Repórter
Publicado em 4 de março de 2026 às 10h26.
A Corte Especial do Superior Tribunal de Justiça (STJ) deve analisar nesta quarta-feira, 4, o pedido de cumprimento de uma carta rogatória encaminhada pela Justiça dos Estados Unidos para intimar o ministro do Supremo Tribunal Federal (STF) Alexandre de Moraes.
A solicitação foi feita no âmbito de uma ação movida pelas empresas Rumble e Trump Media & Technology Group. O relator do caso é o presidente do STJ, ministro Herman Benjamin.

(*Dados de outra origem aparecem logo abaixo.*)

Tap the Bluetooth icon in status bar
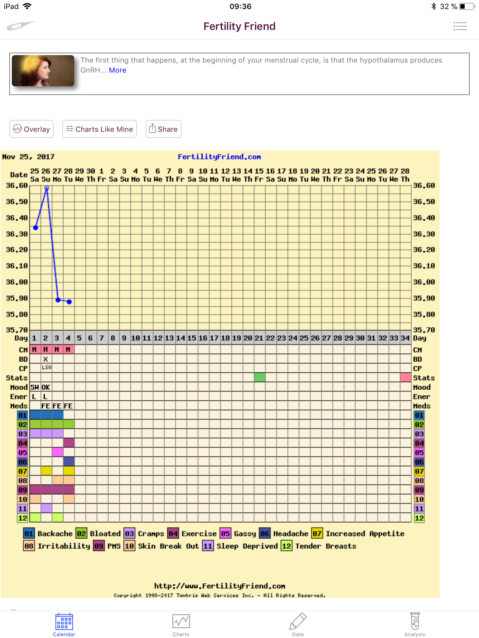 coord(433,7)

Cartas rogatórias são instrumentos de cooperação jurídica internacional utilizados quando tribunais de um país pedem que a Justiça de outro pratique atos processuais, como a citação formal de uma pessoa.
No Brasil, cabe ao STJ decidir se concede o chamado “exequatur”, autorização necessária para que o pedido estrangeiro produza efeitos no país. Nessa etapa, o tribunal não examina o mérito da ação, mas verifica se a solicitação é compatível com a legislação brasileira e com a soberania nacional.
O pedido foi encaminhado após a Justiça Federal da Flórida solicitar cooperação do Judiciário brasileiro para que Moraes seja formalmente citado no processo. O caso tramita sob sigilo.
A ação nos Estados Unidos questiona decisões de Moraes relacionadas à plataforma Rumble, incluindo ordens de bloqueio de contas e determinação de entrega de dados de usuários.
As empresas alegam que as medidas tiveram impacto sobre cidadãos e companhias sediadas nos EUA e que teriam sido expedidas sem observância dos mecanismos previstos em tratados internacionais de cooperação jurídica entre os dois países.
O pedido chegou ao STJ em agosto do ano passado e foi autuado sob sigilo. Caso o tribunal negue o exequatur, a citação não será cumprida no Brasil e o ministro não será formalmente intimado na ação que tramita na Justiça americana.
O conflito judicial decorre de decisões de Moraes contra perfis ligados a investigados por disseminação de desinformação e ataques ao STF. As empresas buscam na Justiça dos Estados Unidos uma declaração de que as ordens não têm validade em território americano.